Durante
aproximadamente dos décadas fuimos compañeros de trabajo. Desde su jubilación,
un año posterior a la mía, alternaba la estancia entre Cádiz, lugar de
residencia, y Alicante, donde una de sus hijas se había establecido.
En
la capital levantina, arropada por el cariño familiar, sobrellevó la última
fase de su enfermedad, tumor cerebral, hasta su fallecimiento hace unas
semanas.
Llegué
al templo gaditano en el que se iba a celebrar la Eucaristía por su eterno
descanso con tiempo suficiente para permanecer unos momentos sentado y
contemplar la sobria decoración y arquitectura del neoclásico del s. XVIII con
evocación colonial.
Habían
transcurrido tan solo unos minutos cuando un ligero toque en el hombro hizo que
volviera la cabeza y me levantara. Abracé al viudo que me saludaba y a quien
expresé mi sentida condolencia.
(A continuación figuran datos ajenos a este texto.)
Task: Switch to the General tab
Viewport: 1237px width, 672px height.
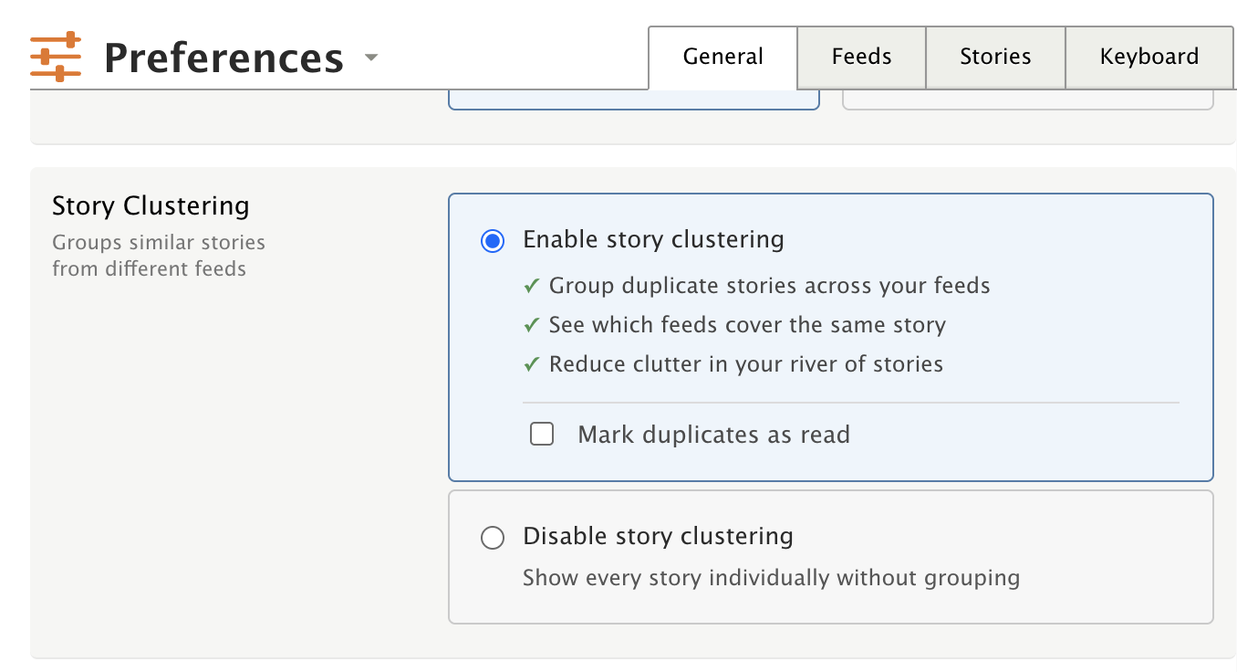Action: coord(722,57)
Intensamente emocionado mantuvo conmigo una
breve interlocución.
El
templo fue acogiendo lentamente a familiares y amigos, entre ellos un nutrido
grupo de compañeros, con quienes habíamos compartido, la difunta y yo, largos
años de docencia.
Puntual,
como queriendo evitar cualquier disfunción con el calculado normatismo
ambiental, comenzó la celebración.
El
celebrante, proceder hierático, apareció revestido de casulla extraída de algún
obsoleto guardarropa parroquial.
No
hubo cortés acercamiento a la familia; ni afectuosas palabras de saludo que
recordara a quien, circunstancialmente, nos congregaba en el nombre del Señor;
ni breve homilía que, oportunamente, evocara la fe cristiana de la difunta y
dirigiera a la familia palabras de consuelo y esperanza.
El
ritual se siguió frío y estricto, tal vez, para no desentonar con la rígida
arquitectura del templo.
Terminada
la ceremonia el celebrante se retiró a la sacristía con la “función cumplida”.
Recordé
la lectura, pocos días antes, de la fraternal censura de José
Lorenzo, “Curas funcionarios”, en
el semanario “Vida Nueva”.
¡Qué
ocasión perdida para hacer realidad la pastoral de la inclusión, salir al
encuentro, de acercamiento a la periferia del dolor!
¡Qué
manifestación tan antitestimonial de la autorrefencialidad criticada por
Francisco!
Más
que la distancia física entre el presbiterio y la asamblea, lo que realmente
impedía la contaminación, “olor a ovejas”, era la insensibilidad para empatizar
con los asistentes y sobre todo con la familia doliente.
Mientras
discurría la Eucaristía un sacerdote administraba el Sacramento de la Reconciliación
en la nave lateral.
¿No
es más oportuno y acorde con la centralidad eucarística ofertar un tiempo antes
del inicio de la “Cena del Señor”?
Cuando
abandoné el templo, mi “benévolo” comentario, queriendo evitar otras críticas
más aceradas pero justificadas, ante los antiguos compañeros que percibieron la
frialdad de la celebración, fue: ¡qué cura más soso!
Días
después, en una ocasión similar, en mi parroquia isleña de “El Buen Pastor”, la
arquitectura, la proximidad, la actitud del celebrante, el ritmo de la
celebración, las palabras de acogida, las referencias al finado y a la
esperanza en Cristo resucitado en la afectuosa alocución posterior a la lectura
del evangelio, todo…, constituía la antítesis de lo vivido la semana anterior y
significaba el auténtico encuentro de la Iglesia, madre acogedora, dispuesta
siempre a abrir los brazos con talante de cercanía y expresivo amor a todos sus
hijos, sobre todo en los momentos de incertidumbre y dolor.